Alors que la prochaine élection présidentielle approche, l’atmosphère semble étonnamment calme au sein de la population congolaise. Une forme de distance, voire de fatigue politique, s’installe doucement mais sûrement dans les esprits.
À Brazzaville comme dans d’autres localités, les conversations sur la présidentielle de 2026 sont rares. Si le calendrier institutionnel avance, la ferveur populaire, elle, tarde à se manifester. Ce climat de retenue soulève une question : « les Congolais croient-ils encore au pouvoir des urnes ? »

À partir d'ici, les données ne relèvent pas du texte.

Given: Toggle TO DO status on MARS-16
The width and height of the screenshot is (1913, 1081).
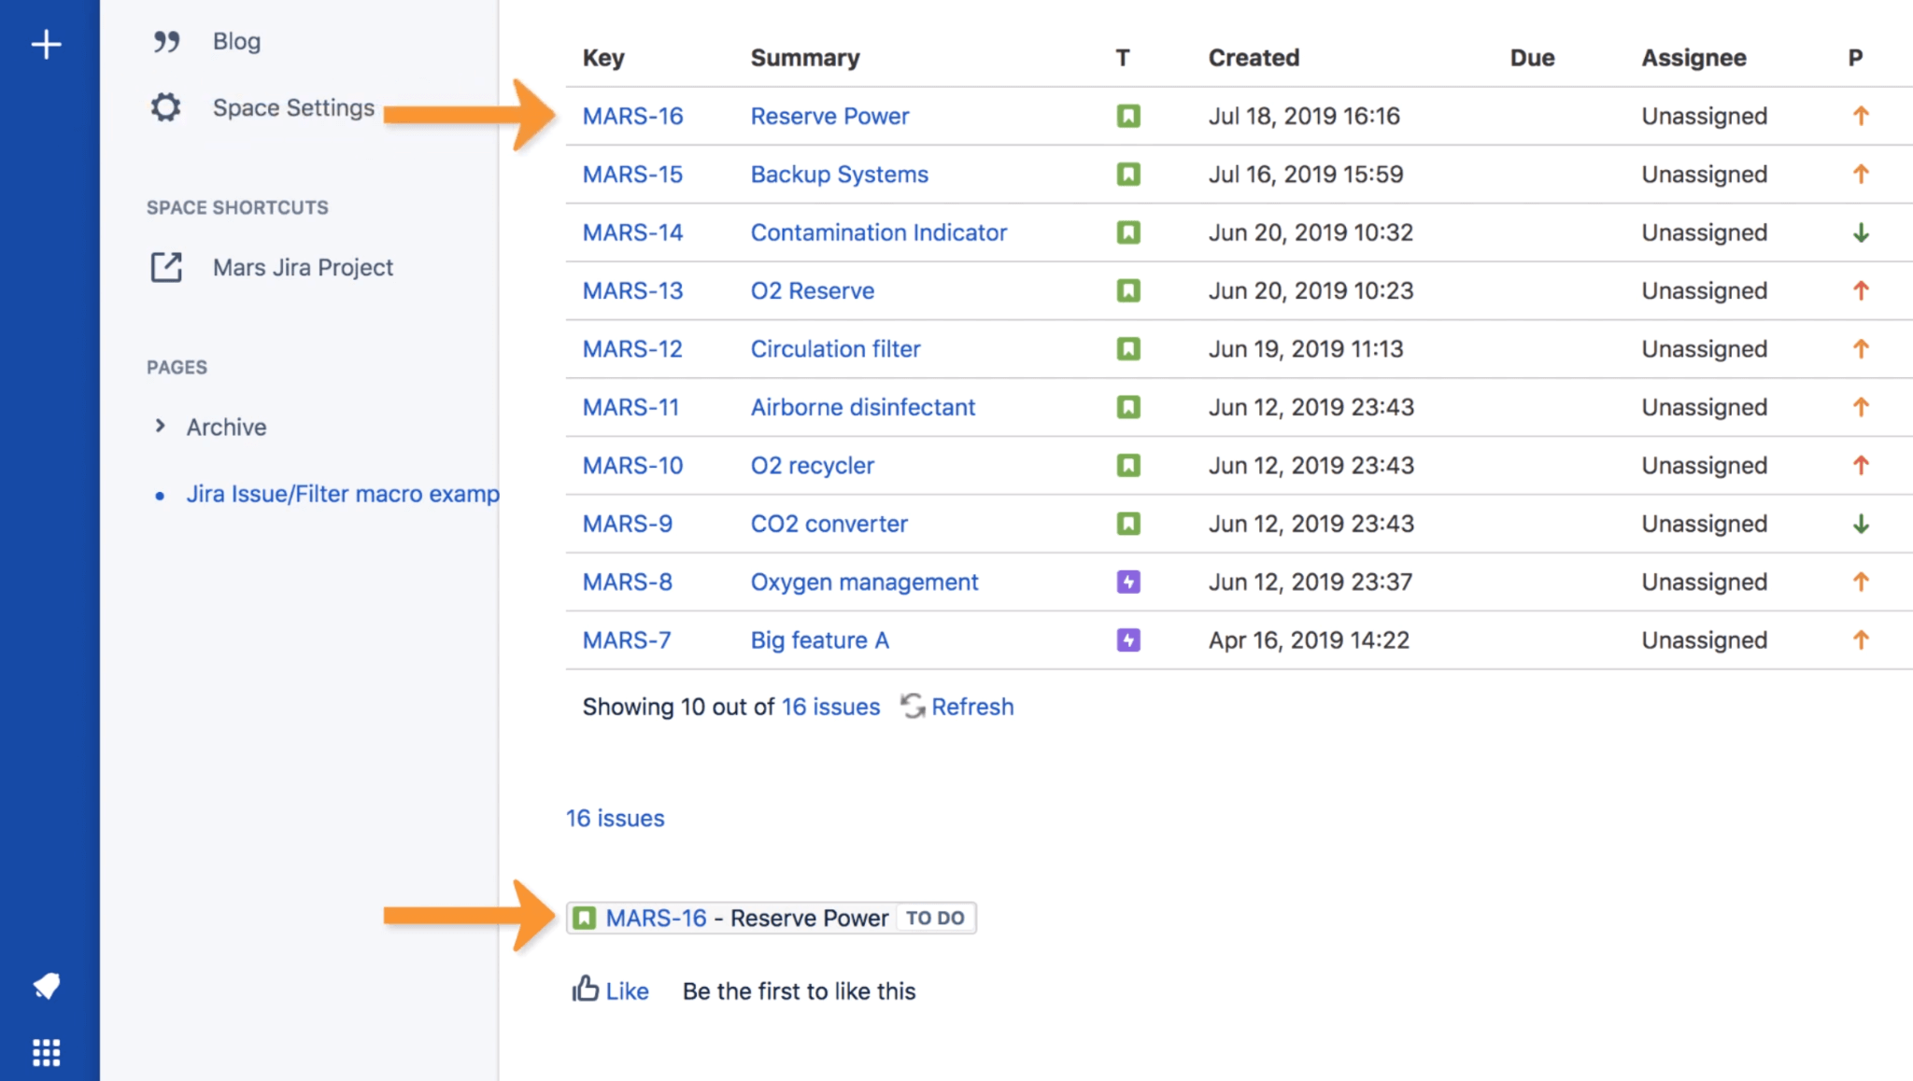Looking at the screenshot, I should [x=937, y=917].
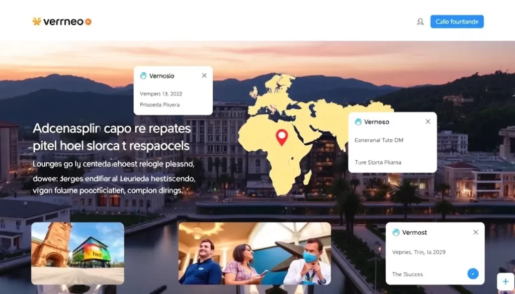515x294 pixels.
Task: Click the plus icon in bottom corner
Action: [505, 281]
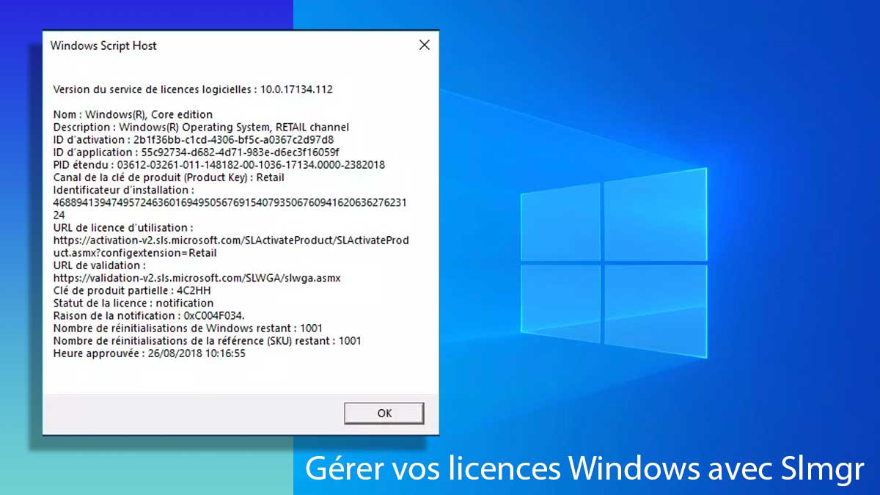Click the Description RETAIL channel line
This screenshot has height=495, width=880.
201,127
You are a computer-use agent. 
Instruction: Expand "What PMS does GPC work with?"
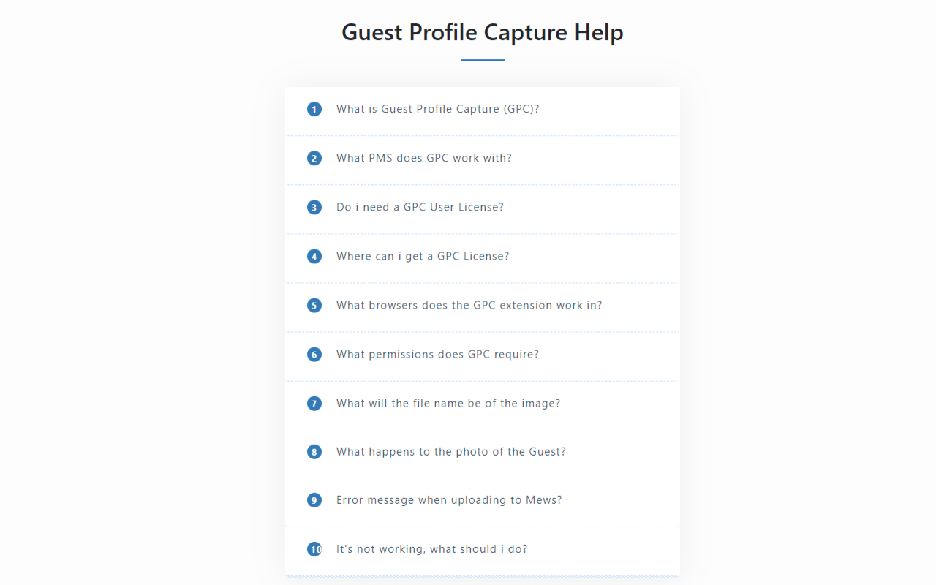coord(423,159)
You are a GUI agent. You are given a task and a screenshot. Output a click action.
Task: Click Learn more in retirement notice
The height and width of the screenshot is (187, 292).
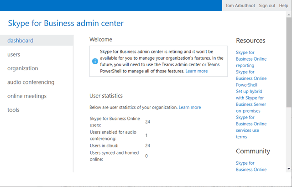(x=197, y=71)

Plusieurs facteurs expliquent ce sentiment de mépris ambiant : une crise économique persistante, des préoccupations sociales urgentes au nombre desquelles l’accès à l’eau potable, le manque d’ électricité en temps voulu, le manque d’emplois, mais aussi une lassitude envers le discours politique.
Ce n’est pas une hostilité frontale, mais plutôt un *désengagement progressif*, comme si l’élection à venir ne parvenait pas à raviver l’espoir collectif. À cela s’ajoute un manque de visibilité sur les projets ou profils des potentiels candidats.
Et pourtant, le besoin de changement, de gouvernance efficace et de mieux-être est réel. Cette attente silencieuse pourrait, si elle n’est pas entendue, se transformer en indifférence durable.
À quelques mois de la présidentielle, l’enjeu n’est pas seulement politique, il est profondément social : « rétablir un lien de confiance entre les citoyens et le processus démocratique » C’est peut-être cela, le vrai défi de 2026.